For state management on the frontend more broadly, React Context and hooks were enough. The streaming lifecycle reducer is the most complex piece, and it's a plain reducer. For an app of this scope, avoiding complexity was paramount.
The other source of accidental complexity was the communication layer. Early on, the renderer talked to the standalone server through three separate channels: parsing stdout for status, REST calls for configuration, and WebSocket for frames and input. Each channel had its own error handling, its own lifecycle, its own failure modes. Debugging meant correlating events across all three.
We consolidated everything into a single unified WebSocket protocol. Every message is JSON with a type field. Push messages flow from the server (status updates, frames, logs, errors), commands flow from the client (input, pause, prompt changes), and an RPC layer handles request/response patterns where we need them. One connection, one protocol, much less to go wrong.
Building with Coding Agents
We've already discussed how we used agents in passing, but it's worth discussing in more detail.

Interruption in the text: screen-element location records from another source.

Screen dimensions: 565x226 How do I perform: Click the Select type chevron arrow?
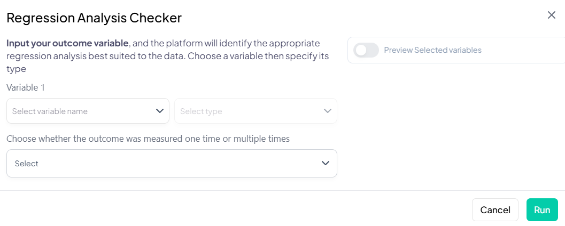328,111
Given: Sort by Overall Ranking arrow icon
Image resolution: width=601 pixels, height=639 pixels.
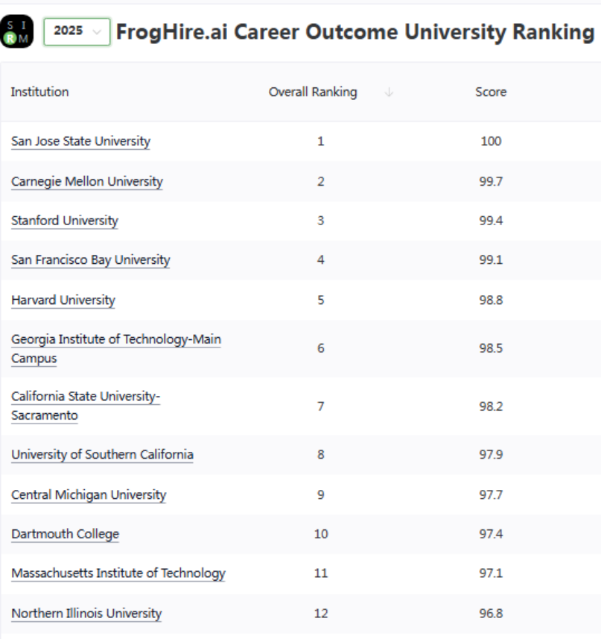Looking at the screenshot, I should (389, 92).
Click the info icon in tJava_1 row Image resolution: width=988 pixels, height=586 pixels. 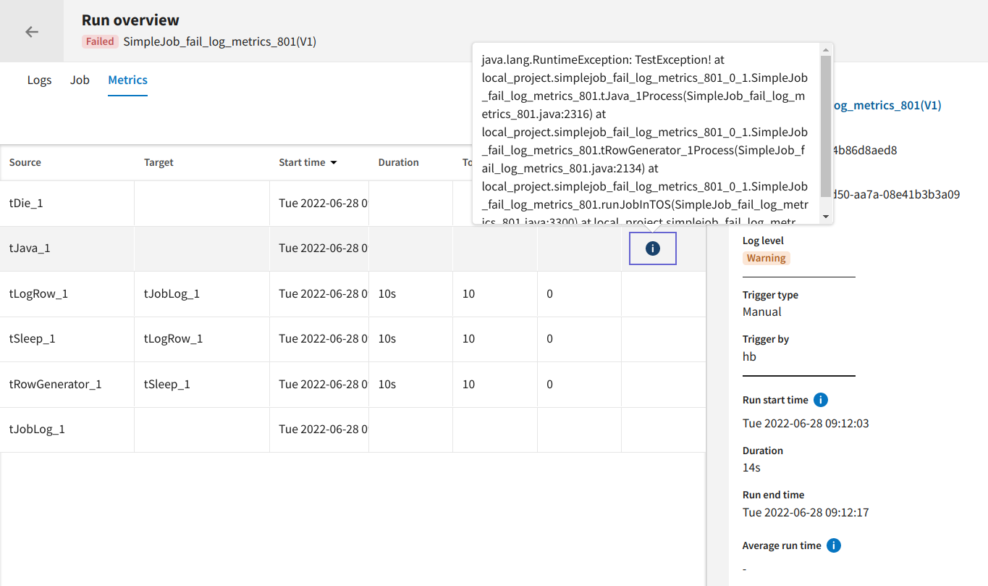click(x=652, y=248)
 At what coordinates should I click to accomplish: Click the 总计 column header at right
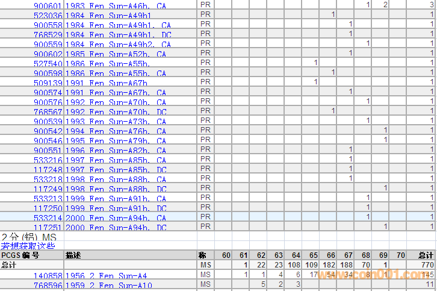click(426, 255)
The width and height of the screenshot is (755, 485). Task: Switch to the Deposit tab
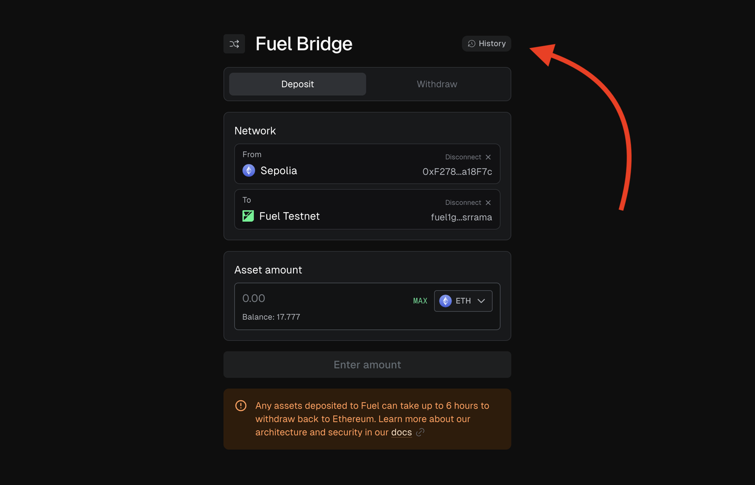pos(297,84)
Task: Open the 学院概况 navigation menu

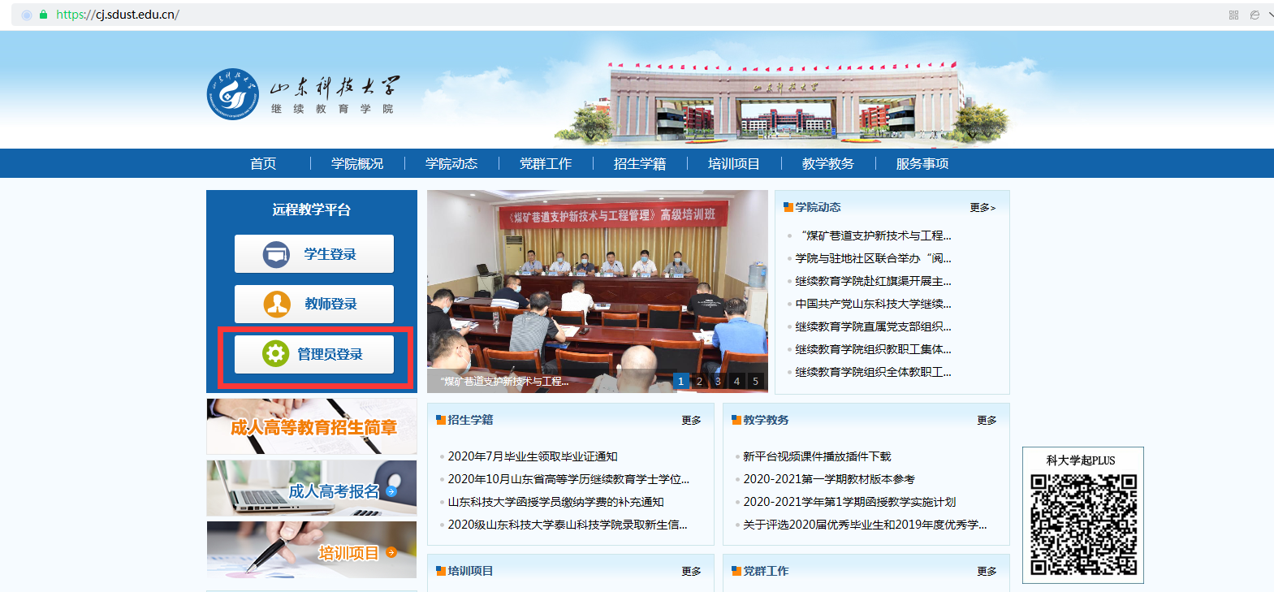Action: click(x=357, y=163)
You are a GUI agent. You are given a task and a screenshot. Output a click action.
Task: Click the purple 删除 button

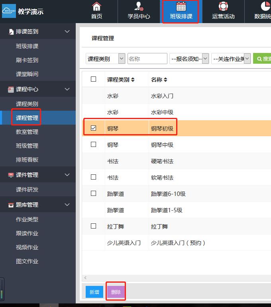pos(116,292)
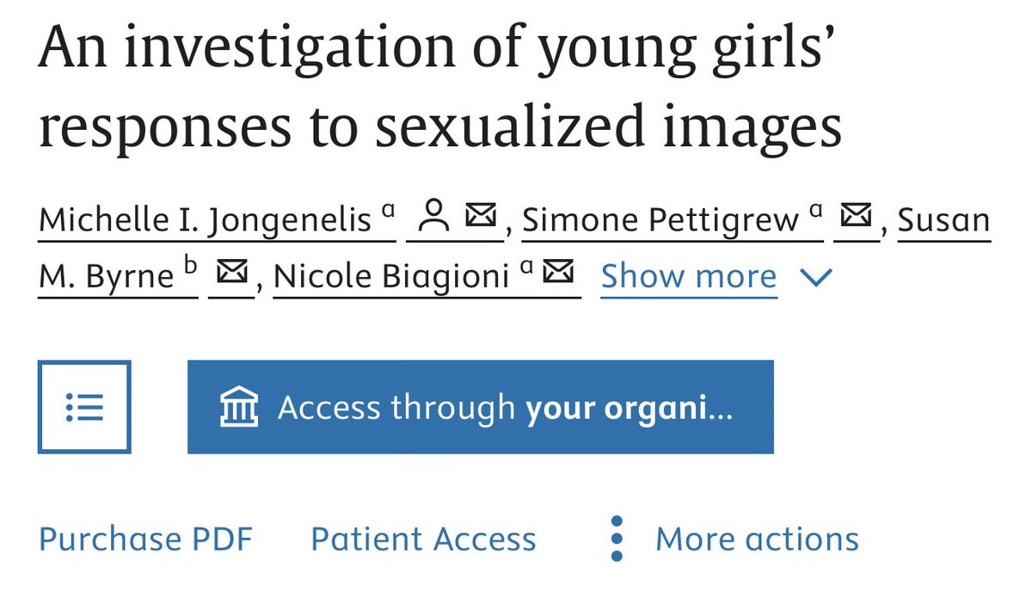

Agents let a small team punch above its weight. The audio system is another good example. Agents scaffolded the entire audio pipeline, including creating synthesized placeholder sounds (sine sweeps, filtered noise for clicks and hovers) that we can use indefinitely until we have appropriate replacements. The use of audio to this extent would have otherwise been deprioritized. Across the board, the pattern was the same: nice-to-haves became shipped features.
Of course, they aren't a complete win. Agents are still prone to producing suboptimal code (the dreaded slop), and operators must remain vigilant. They duplicate constructs, re-declare constants that already exist elsewhere, and suffer from the consequences of a context-window-sized view of the codebase. They move fast, but they don't always move clean. Without a steady hand, the codebase will drift toward entropy.
Our solution has been periodic compaction passes - or, colloquially, deslop passes - where we review the codebase for consolidation opportunities, dead code, and patterns that have diverged when they should be shared. While we identify these opportunities, we let the agents execute them: they are just as good at destroying as they are at creating. As long as you do this regularly enough, the use of agents is a strong net positive.
What's Next
We're preparing the release of Waypoint-1.5, the next generation of our world model family - a significant step forward that we're excited to share more about soon. The next release of Biome will ship alongside it.
Beyond that, broader GPU support is on the roadmap, dependent on porting work in the World Engine. We're exploring new control mechanisms beyond seed images, and macOS packaging is planned once inference support catches up. There's a lot of surface area to cover, and it's the kind of work that benefits from being done in the open.
Biome is GPL v3 and fully open source. It's our entry point to the Overworld. If you've got a capable NVIDIA GPU and want to experience what real-time world models feel like on your own machine, try it. If you want to hack on it, build something different on top of it, or just poke around the code, even better. We built it because we wanted these worlds to exist. Now we want to see what you do with them.